● **What the task asks**
Pick out each line below containing "September".

*** Opening Data provided ***

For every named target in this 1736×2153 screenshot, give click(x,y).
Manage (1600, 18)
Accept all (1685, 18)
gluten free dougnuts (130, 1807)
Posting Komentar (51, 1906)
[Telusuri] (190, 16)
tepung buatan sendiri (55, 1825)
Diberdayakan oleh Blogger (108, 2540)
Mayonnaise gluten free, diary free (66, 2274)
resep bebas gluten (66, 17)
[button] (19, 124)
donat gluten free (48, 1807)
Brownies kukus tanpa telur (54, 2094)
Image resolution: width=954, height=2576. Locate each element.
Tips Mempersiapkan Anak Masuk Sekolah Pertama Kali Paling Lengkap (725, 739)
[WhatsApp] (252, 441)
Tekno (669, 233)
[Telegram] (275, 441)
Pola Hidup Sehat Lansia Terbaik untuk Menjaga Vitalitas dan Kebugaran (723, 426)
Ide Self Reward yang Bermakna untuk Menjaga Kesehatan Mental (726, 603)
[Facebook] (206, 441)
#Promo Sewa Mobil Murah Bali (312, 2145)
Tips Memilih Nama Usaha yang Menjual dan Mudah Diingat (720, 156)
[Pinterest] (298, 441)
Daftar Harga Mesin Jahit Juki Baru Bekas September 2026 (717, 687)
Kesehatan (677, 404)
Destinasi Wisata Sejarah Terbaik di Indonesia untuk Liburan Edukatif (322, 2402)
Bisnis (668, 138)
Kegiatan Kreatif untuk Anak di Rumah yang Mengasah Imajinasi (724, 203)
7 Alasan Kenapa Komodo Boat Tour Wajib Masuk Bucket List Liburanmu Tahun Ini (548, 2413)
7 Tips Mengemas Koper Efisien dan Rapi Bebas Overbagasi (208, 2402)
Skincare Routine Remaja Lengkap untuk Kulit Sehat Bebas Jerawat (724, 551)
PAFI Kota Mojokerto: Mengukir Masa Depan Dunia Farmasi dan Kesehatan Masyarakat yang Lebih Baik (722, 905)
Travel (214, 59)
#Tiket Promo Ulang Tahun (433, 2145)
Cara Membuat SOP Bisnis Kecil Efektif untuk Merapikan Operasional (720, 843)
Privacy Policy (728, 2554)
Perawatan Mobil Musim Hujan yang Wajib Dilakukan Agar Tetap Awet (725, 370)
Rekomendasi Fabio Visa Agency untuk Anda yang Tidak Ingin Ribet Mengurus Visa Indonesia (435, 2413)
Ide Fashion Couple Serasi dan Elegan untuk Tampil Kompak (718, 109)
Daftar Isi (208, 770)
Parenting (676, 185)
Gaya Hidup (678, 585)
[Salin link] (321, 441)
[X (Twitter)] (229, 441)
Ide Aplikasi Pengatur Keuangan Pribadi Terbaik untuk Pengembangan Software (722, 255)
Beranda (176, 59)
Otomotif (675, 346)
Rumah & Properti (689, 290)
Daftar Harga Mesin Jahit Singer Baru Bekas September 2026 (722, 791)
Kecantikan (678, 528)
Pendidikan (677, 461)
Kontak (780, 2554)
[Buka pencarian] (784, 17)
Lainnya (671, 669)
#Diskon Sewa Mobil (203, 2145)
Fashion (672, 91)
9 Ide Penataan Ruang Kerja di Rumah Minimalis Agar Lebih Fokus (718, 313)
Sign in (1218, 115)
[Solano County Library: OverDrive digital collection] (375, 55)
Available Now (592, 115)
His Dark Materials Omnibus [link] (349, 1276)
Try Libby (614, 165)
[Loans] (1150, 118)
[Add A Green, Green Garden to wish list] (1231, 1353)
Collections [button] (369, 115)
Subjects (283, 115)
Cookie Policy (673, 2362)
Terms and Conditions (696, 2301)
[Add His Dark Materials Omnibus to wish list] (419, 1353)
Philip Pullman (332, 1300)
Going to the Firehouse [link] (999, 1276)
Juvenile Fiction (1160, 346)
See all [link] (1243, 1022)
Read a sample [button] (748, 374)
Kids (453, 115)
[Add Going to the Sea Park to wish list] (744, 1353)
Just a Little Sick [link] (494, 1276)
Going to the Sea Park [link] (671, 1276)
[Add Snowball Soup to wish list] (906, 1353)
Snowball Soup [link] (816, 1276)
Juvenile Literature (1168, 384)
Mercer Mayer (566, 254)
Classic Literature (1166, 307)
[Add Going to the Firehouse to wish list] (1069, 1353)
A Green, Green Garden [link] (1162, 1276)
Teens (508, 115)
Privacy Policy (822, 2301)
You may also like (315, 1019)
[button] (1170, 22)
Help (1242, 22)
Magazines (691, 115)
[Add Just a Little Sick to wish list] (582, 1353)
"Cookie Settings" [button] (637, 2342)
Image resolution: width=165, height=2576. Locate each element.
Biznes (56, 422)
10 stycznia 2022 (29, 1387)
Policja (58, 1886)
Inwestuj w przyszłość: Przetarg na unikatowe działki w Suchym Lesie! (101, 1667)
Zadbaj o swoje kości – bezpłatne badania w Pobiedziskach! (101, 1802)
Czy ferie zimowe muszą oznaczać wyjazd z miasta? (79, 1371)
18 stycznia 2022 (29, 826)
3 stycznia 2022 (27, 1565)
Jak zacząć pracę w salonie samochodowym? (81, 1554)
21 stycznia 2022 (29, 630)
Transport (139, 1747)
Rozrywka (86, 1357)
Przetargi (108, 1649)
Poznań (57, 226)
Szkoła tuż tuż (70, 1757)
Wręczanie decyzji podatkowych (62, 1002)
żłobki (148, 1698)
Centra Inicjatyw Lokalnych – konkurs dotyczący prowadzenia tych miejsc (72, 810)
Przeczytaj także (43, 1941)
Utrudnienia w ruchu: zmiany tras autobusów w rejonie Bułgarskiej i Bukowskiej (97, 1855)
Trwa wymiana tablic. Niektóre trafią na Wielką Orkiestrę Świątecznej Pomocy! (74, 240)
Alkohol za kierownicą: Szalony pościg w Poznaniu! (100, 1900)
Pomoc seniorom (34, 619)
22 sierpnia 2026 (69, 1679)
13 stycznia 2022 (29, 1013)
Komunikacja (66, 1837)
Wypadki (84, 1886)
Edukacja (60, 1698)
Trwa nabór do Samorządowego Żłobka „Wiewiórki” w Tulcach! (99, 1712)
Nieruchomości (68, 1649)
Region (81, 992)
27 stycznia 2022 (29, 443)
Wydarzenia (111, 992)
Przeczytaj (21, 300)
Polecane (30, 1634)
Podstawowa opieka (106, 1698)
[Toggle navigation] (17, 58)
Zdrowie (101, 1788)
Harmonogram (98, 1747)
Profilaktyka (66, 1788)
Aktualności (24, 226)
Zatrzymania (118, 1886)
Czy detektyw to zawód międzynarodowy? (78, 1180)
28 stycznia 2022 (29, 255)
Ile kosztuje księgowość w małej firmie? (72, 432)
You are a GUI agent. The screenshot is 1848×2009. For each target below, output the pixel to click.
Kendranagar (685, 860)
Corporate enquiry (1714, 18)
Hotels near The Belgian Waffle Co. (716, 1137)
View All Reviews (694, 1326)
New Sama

*** Closing Data provided ***

● **Solved problem**
Daftar Harga Mesin Jahit Juki Baru Bekas September 2026 (717, 687)
Daftar Harga Mesin Jahit Singer Baru Bekas September 2026 (722, 791)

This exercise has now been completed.